# How often do you attend Lodge?



## Blake Bowden (Sep 9, 2010)

How often do you attend blue lodge?


----------



## jonesvilletexas (Sep 9, 2010)

3 times a week.


----------



## Cripps (Sep 9, 2010)

I attend my monthly meets, I am currently the WM. I also attend other lodges... About 3-4 other meetings a month.


----------



## Wingnut (Sep 9, 2010)

all stated and all called meetings, most any other time the doors are open in my usual vocation permits.


----------



## Bigmel (Sep 9, 2010)

All Stated and Called meetings, and other functions in lodge.  Also attend lodges around the district.


----------



## Dave in Waco (Sep 9, 2010)

Usually, if the door is open, I'm there, rain or shine.


----------



## RedTemplar (Sep 9, 2010)

I rarely miss a meeting of my home lodge and I frequently attend other lodges as well.  In October, the incoming Grand Master of Ky has appointed me to the office of DDGM of District 29. It will then become my honor and duty to visit the district's 14 lodges at least twice plus other duties. I thank God for the opportunity to serve my Craft.


----------



## JTM (Sep 9, 2010)

usually once a week.


----------



## Joey (Sep 9, 2010)

I try to always attend the Blue Lodge stated & called meetings.


----------



## david918 (Sep 9, 2010)

I attend both my Texas lodges every month for their stated meetings and also any called meetings we might have.Usually attend or help in a degree somewhere in the district every month as well as make our practices every week in both lodges.My Minnesota lodge I have attended once and hope to get up there every year for their BBQ cook off on the frozen lake and to attend Anoka#30.


----------



## MGM357 (Sep 9, 2010)

Whenever I can. I usually don't keep count. When I am there, I try to make the best of it.


----------



## tom268 (Sep 10, 2010)

We have ritual meetings every monday. Counting the holiday-mondays like Eastern, when no lodge is working and other circumstances that prohibits a meeting, we have 2-3 meetings a month. I try to attend all of them. Our lodge building is closed when no lodge is working.


----------



## rhitland (Sep 10, 2010)

usually twice a week give or take.


----------



## Curlon (Sep 10, 2010)

once a week for study night and once a month for stated meeting.


----------



## js4253 (Sep 11, 2010)

Three times a week.


----------



## gilv (Sep 15, 2010)

We meet twice a week I usually am there either learning the work (I am an EA) or helping out.


----------



## Bro. Stewart P.M. (Sep 15, 2010)

My home lodge (Thomas B. Hunter) meets every Tuesday & Thursday for floor school and associated degrees. We usually perform degrees and other special events on Thursdays. I usually attend twice a week as long as my work schedule allows because I work a lot of nights and early mornings. My sister lodge (Mountain Creek) meets once a month on Saturday morning. I usually end up missing most of these meetings because Saturday is concidered a normal work day of the week.
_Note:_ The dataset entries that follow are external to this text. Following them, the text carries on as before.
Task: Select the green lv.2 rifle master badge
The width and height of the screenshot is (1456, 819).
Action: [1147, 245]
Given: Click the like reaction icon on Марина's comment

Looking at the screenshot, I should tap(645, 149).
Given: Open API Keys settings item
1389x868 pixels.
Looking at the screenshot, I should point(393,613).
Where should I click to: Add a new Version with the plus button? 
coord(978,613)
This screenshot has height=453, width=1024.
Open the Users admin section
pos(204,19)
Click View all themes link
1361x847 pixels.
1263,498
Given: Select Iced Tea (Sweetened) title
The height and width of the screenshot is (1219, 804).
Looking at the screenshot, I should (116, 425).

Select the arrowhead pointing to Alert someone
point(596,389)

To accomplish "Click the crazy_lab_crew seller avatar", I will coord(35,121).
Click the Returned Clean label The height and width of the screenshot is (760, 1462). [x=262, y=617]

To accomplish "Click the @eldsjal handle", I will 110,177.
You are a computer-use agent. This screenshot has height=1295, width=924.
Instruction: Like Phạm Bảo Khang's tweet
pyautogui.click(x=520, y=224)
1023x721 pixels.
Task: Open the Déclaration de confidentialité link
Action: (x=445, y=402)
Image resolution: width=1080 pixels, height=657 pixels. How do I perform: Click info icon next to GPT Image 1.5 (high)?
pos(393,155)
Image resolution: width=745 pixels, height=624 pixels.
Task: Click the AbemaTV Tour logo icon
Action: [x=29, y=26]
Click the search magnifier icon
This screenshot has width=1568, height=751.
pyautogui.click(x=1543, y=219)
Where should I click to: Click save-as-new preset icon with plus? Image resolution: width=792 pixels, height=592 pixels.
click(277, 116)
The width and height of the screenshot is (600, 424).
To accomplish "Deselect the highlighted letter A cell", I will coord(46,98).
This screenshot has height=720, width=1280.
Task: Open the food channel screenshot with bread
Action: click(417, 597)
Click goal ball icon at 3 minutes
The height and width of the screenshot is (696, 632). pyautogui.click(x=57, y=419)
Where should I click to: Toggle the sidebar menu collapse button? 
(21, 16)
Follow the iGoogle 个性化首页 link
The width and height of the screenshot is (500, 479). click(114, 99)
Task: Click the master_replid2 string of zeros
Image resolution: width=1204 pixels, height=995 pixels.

That being said, I am usually at lodge twice a week every week of the year.


----------



## Bro.BruceBenjamin (Sep 20, 2010)

monthly meetings, 2 other meetings per month.


----------



## MacFie (Sep 20, 2010)

Usually make it out every Tuesday for meetings.  Every now and then visit other nearby ones for degrees and the such


----------



## rarias (Sep 20, 2010)

I attend every meeting which is twice a month, but I try to visit other lodges 2 times a week.


----------



## PeterLT (Sep 20, 2010)

As WM sometimes I feel like I never left the Lodge... Between, meetings, practices, visits, phone calls and so on it's close to a full time job. One that I wouldn't miss for the world!

Peter


----------



## owls84 (Sep 21, 2010)

Not as much as I need but too much in my wife's eyes. I try to attend twice a week and that can go up to three times if an event is on the weekend. I have been trying to cut back some though due to my wife's school and trying to manage my 24 inch gauge a little better.


----------



## KirkMcPherson (Sep 22, 2010)

Regular monthly stated, plus and degrees I can fit in my schedule.  I haven't devoted myself as much as i should since making it thru my degrees.


----------